WORK TO BE COMPLETED:
Copy out the listing unchanged, from its first line up to and including the line containing "pyautogui.click(x=465, y=13)".

## START ENTRIES

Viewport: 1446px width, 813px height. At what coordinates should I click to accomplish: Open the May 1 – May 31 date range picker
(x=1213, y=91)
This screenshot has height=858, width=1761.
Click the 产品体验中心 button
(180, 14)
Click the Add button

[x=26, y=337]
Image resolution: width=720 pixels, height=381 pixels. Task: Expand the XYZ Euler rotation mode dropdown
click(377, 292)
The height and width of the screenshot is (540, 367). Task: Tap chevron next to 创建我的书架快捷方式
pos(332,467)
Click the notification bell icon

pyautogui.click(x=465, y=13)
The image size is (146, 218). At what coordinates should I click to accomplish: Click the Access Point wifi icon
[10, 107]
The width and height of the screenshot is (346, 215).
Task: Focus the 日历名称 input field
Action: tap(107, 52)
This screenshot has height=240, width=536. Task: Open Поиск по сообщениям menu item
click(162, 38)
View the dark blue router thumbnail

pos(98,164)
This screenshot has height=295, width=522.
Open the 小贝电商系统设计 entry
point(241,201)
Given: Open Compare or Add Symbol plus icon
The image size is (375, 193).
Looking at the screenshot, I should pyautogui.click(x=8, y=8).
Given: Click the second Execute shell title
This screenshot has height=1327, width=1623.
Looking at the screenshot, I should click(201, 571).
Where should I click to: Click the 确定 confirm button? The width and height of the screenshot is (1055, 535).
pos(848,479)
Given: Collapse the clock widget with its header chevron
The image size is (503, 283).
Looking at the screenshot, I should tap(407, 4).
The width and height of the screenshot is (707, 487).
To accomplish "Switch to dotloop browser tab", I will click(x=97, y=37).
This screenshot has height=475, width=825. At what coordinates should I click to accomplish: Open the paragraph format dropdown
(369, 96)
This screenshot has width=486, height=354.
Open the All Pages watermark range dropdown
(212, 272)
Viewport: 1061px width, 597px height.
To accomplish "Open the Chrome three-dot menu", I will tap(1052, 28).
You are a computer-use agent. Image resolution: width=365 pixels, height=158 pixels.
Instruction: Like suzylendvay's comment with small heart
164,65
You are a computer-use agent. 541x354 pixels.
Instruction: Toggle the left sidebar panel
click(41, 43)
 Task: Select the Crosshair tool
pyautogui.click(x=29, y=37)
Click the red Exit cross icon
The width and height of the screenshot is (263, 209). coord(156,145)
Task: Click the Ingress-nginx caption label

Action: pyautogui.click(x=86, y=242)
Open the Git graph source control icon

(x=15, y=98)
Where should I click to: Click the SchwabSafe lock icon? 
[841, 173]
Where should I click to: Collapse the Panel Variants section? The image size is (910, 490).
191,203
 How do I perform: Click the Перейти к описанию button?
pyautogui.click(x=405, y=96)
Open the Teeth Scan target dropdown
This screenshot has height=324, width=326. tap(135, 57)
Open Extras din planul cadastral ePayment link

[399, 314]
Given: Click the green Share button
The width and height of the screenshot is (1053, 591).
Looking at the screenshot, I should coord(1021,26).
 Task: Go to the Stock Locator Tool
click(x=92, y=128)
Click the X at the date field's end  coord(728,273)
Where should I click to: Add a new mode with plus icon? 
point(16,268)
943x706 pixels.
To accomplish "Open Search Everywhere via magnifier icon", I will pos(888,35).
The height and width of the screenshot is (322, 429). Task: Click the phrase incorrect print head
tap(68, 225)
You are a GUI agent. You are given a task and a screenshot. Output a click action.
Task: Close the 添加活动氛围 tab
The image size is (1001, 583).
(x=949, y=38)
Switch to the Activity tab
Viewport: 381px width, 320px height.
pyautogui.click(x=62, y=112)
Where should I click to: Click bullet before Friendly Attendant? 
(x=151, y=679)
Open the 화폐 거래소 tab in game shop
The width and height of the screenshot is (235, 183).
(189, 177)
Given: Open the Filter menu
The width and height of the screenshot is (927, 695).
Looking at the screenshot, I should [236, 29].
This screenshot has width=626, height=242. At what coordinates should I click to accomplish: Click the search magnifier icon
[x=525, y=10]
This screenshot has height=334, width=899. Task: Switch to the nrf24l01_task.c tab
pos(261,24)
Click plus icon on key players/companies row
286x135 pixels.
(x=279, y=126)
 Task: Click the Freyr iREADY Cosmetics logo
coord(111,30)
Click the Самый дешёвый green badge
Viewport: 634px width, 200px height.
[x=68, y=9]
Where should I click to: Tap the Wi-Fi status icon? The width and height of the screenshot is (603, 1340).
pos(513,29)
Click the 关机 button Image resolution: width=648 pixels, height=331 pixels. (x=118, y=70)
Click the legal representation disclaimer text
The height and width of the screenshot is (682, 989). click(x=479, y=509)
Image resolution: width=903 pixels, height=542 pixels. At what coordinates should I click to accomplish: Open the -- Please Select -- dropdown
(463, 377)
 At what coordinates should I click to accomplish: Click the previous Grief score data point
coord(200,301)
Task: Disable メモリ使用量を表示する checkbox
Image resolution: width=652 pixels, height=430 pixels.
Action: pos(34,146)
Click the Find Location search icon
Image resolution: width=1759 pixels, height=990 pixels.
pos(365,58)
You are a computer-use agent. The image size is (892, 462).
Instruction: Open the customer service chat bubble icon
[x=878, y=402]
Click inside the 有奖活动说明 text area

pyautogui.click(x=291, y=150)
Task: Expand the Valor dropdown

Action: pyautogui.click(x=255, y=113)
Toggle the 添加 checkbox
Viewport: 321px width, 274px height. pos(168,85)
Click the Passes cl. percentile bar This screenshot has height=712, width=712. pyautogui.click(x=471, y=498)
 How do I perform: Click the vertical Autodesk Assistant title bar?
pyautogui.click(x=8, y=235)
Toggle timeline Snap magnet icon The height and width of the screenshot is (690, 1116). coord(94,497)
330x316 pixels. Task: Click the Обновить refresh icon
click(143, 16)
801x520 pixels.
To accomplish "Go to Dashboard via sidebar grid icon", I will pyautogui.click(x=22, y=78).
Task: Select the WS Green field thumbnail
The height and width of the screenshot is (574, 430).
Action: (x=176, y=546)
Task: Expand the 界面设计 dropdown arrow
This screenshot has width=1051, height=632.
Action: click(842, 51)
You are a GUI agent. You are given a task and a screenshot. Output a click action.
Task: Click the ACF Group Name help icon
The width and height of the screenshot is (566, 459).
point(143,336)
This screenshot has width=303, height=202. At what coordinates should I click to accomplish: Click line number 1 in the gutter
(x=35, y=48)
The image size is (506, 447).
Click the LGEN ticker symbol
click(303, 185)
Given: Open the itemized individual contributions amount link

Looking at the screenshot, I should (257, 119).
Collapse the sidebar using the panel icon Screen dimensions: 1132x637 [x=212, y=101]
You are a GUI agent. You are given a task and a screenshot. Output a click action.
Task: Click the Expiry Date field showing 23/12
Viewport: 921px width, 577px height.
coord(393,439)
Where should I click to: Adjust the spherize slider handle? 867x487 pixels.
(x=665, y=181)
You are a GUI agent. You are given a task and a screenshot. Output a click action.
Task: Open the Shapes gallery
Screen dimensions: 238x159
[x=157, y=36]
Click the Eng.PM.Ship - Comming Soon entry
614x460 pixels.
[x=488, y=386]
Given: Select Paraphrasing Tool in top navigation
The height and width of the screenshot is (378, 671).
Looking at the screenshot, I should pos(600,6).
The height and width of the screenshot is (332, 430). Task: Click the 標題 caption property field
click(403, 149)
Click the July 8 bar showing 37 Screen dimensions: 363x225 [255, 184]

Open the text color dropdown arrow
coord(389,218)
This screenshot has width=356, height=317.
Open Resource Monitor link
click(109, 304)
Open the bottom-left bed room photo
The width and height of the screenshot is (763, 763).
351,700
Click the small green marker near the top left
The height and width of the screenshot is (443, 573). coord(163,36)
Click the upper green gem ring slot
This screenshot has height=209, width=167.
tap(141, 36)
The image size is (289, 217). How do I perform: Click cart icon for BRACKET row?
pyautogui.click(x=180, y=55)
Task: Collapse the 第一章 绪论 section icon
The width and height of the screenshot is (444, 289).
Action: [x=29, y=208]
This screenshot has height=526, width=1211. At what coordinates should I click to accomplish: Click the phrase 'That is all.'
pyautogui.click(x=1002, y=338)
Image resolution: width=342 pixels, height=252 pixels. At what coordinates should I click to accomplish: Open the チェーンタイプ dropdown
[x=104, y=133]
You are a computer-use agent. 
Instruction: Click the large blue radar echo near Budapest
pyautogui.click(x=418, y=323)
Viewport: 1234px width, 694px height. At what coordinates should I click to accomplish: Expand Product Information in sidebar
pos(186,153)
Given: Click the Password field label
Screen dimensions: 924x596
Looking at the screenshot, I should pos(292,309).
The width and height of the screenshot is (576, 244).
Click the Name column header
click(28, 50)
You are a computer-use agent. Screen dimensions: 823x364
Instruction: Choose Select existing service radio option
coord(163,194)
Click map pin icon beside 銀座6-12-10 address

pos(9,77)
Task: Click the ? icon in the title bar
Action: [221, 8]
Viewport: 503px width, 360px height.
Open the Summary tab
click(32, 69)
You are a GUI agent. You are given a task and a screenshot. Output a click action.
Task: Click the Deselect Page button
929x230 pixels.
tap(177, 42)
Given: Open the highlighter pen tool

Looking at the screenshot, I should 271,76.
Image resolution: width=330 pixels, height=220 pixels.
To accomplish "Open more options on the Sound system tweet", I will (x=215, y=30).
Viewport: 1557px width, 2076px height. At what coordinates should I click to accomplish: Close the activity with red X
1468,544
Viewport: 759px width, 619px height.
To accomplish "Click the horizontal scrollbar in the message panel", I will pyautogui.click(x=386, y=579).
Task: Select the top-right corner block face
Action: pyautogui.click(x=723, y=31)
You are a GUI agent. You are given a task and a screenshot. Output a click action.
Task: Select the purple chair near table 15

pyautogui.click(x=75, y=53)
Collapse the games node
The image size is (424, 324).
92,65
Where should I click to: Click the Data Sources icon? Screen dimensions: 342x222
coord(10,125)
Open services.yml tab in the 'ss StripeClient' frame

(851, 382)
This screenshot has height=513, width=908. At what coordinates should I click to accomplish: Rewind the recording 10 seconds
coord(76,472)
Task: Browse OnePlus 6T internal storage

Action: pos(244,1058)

## END ENTRIES

SOLUTION BELOW:
Viewport: 1446px width, 813px height. At what coordinates should I click to accomplish: Open the May 1 – May 31 date range picker
(x=1213, y=91)
This screenshot has height=858, width=1761.
Click the 产品体验中心 button
(180, 14)
Click the Add button

[x=26, y=337]
Image resolution: width=720 pixels, height=381 pixels. Task: Expand the XYZ Euler rotation mode dropdown
click(377, 292)
The height and width of the screenshot is (540, 367). Task: Tap chevron next to 创建我的书架快捷方式
pos(332,467)
Click the notification bell icon

pyautogui.click(x=465, y=13)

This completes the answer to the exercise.